A free game isn't going to entice me into purchasing a game that forces me to be online to play single player and, much more seriously in my opinion, doesn't allow me to save my game locally. That part is even worse to me than the always-online requirement. But I suppose it's a nice gesture for those who already own the game and insist on toughing it out.
If the service worked 100% of the time and I could play seamlessly AS IF I was playing locally, I wouldn't mind that the game featured always online DRM (or always-online functionality of any kind.) But the fact that it doesn't and has been causing people to lose saves left and right (seriously, the number of people talking about losing ten to fifteen hours of progress makes my head hurt) because you can't save the game locally guarantees I will never buy this game personally.
I had an interesting discussion with a former Iron Lore developer (Titan Quest) about his company going under due to piracy and how this might have kept them alive. I am sensitive to that side of things as well. I think the reality is that, while many gamers inadequately show it, we all love and want to support the people who make the games we love. The LAST thing we want to see is for them to lose their livelihood, or for a group of people they love and respect to have to part ways and lose a ton of money and independence because pirates stole their product more than people bought the game. So I can totally understand the need to protect IP and one's business. And I would almost be willing to fully accept always-online DRM for a smaller studio with a game not expected to sell so much that it would impact playability.
But if a game is going to sell millions of units (or downloads) like SimCity in all likelihood already has or will, I feel very strongly as well that the publisher should support the infrastructure for the game sufficiently that no matter many people buy the game, they're all able to enjoy it. This isn't an MMO (no matter how much they want to pass it off as one.) It's a multi-decade staple of PC gaming, and a game that should make people want to buy a PC to play it. Not make them fear PC gaming because things like this seem to happen with virtually every popular game launch nowadays.
Online DRM isn't the problem inherently. (In fact, there's a lot more going on in this game than just DRM that owes to the online nature of the game.) If it worked, I honestly wouldn't care.
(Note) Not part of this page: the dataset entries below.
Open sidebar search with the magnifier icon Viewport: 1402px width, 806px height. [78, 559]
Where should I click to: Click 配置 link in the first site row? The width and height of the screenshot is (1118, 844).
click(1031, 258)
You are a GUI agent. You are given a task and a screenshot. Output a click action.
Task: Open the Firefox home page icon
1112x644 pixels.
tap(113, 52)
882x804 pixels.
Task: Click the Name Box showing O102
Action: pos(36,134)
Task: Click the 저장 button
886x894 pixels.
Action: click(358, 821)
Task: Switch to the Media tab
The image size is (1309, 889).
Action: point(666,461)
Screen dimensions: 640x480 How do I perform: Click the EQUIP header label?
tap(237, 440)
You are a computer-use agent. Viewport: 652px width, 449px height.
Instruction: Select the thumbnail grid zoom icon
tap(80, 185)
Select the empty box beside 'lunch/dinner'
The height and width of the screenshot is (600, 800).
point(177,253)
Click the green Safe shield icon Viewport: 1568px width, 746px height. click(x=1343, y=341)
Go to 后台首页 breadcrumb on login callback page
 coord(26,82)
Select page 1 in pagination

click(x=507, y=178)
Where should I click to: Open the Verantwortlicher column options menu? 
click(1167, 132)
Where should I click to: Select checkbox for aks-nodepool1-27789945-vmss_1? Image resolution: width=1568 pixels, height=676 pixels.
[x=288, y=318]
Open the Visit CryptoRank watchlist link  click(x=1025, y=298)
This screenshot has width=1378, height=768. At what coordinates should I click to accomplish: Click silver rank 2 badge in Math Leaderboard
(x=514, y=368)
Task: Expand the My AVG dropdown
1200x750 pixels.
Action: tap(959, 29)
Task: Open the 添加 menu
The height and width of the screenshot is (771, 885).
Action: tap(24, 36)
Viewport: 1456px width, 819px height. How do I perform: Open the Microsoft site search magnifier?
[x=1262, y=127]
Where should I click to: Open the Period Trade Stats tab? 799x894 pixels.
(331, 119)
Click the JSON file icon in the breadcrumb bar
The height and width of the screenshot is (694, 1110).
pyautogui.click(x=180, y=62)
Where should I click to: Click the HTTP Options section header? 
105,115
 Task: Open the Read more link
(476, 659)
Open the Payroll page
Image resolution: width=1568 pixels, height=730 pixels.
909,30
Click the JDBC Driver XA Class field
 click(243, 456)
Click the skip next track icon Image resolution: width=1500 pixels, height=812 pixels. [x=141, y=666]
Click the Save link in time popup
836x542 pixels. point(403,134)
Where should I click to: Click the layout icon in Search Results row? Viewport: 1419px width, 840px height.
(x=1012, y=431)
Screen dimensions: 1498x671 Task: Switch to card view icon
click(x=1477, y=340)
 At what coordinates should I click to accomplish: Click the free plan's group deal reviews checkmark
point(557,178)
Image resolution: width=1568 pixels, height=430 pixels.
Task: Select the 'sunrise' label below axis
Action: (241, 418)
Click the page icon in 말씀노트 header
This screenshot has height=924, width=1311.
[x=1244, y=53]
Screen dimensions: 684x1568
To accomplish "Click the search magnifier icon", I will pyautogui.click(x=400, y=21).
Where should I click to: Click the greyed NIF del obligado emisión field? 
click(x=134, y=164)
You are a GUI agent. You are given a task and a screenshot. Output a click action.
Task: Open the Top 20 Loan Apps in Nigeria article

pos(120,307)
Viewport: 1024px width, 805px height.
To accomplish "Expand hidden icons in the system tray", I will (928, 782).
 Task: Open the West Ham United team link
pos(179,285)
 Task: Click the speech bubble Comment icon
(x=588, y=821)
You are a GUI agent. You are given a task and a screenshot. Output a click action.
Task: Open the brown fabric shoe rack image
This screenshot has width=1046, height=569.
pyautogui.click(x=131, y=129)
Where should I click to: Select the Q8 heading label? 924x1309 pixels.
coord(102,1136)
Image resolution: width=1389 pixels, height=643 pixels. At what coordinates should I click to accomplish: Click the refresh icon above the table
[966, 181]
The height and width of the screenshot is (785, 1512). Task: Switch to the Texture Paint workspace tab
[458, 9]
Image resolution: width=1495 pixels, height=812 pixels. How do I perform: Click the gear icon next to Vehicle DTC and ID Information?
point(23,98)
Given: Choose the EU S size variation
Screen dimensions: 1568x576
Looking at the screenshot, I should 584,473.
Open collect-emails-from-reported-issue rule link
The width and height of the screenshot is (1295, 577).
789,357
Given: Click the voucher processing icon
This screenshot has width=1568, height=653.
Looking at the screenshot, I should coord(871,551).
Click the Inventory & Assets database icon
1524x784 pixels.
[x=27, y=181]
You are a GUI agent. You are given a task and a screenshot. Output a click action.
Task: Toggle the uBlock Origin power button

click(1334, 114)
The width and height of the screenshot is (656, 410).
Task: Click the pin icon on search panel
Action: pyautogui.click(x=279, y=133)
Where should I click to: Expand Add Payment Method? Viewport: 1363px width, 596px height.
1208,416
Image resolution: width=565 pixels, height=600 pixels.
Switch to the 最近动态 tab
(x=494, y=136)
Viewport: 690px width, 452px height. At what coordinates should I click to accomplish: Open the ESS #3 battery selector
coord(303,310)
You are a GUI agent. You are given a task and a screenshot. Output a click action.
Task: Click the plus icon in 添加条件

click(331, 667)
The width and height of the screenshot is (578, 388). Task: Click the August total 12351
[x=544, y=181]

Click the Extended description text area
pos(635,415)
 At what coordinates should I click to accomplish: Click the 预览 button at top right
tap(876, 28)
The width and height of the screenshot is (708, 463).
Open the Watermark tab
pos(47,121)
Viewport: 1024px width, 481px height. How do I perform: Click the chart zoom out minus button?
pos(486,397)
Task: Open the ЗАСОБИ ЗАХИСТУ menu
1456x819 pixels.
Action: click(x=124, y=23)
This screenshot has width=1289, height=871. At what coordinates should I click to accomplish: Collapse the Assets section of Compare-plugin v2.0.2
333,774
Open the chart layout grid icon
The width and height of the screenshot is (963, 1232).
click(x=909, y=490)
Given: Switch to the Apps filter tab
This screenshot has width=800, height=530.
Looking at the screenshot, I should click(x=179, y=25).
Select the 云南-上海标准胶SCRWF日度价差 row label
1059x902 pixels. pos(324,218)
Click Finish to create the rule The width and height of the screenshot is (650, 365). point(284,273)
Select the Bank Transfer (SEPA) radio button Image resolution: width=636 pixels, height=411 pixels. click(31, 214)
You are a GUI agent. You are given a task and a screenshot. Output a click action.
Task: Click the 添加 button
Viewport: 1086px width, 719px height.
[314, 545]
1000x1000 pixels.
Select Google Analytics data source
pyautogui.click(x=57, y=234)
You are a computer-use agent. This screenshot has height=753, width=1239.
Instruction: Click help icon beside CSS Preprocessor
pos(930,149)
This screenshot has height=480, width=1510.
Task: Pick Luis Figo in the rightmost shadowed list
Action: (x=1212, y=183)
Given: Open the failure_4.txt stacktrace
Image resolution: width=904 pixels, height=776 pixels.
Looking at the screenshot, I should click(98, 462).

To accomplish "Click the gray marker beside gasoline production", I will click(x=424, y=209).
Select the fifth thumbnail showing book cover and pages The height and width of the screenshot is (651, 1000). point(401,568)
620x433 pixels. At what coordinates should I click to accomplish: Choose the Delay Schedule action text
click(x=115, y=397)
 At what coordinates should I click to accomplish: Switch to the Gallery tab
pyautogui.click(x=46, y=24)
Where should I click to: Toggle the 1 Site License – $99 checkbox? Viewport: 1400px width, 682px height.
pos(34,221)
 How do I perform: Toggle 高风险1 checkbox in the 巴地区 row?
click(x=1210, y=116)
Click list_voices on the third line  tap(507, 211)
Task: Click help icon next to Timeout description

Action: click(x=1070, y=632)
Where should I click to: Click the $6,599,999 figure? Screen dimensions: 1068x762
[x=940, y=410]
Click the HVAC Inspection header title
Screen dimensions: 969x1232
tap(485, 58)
I'd probably be playing the game right now. The limited city size broken up over regions does bug me, but it looks like fundamentally fun game design and a challenge. And it looks engrossing, as SimCity should be in my opinion. But I cannot and will not give one red cent to a company that forces me to be online to play single player, let alone to save my game. Because this launch proves that if there's ever an issue with their servers, or they ever decide to end support for the game years down the road, I won't be ale to play. Period.
Meanwhile, Cities XL and SimCity 4 continue to run fine on my system. Games I will remember and be able to play for years. It's a real concern to me. What can I say? I don't hate EA or its employees, and I certainly don't hate Maxis. I respect and appreciate their work and what they've done for the industry in terms of growth, no matter how much I disagree with what they're doing. But seeing this become a new industry standard, a "new normal" as it were, is a bitter pill to swallow for someone who's been gaming for nearly three decades. I just can't bring myself to accept it.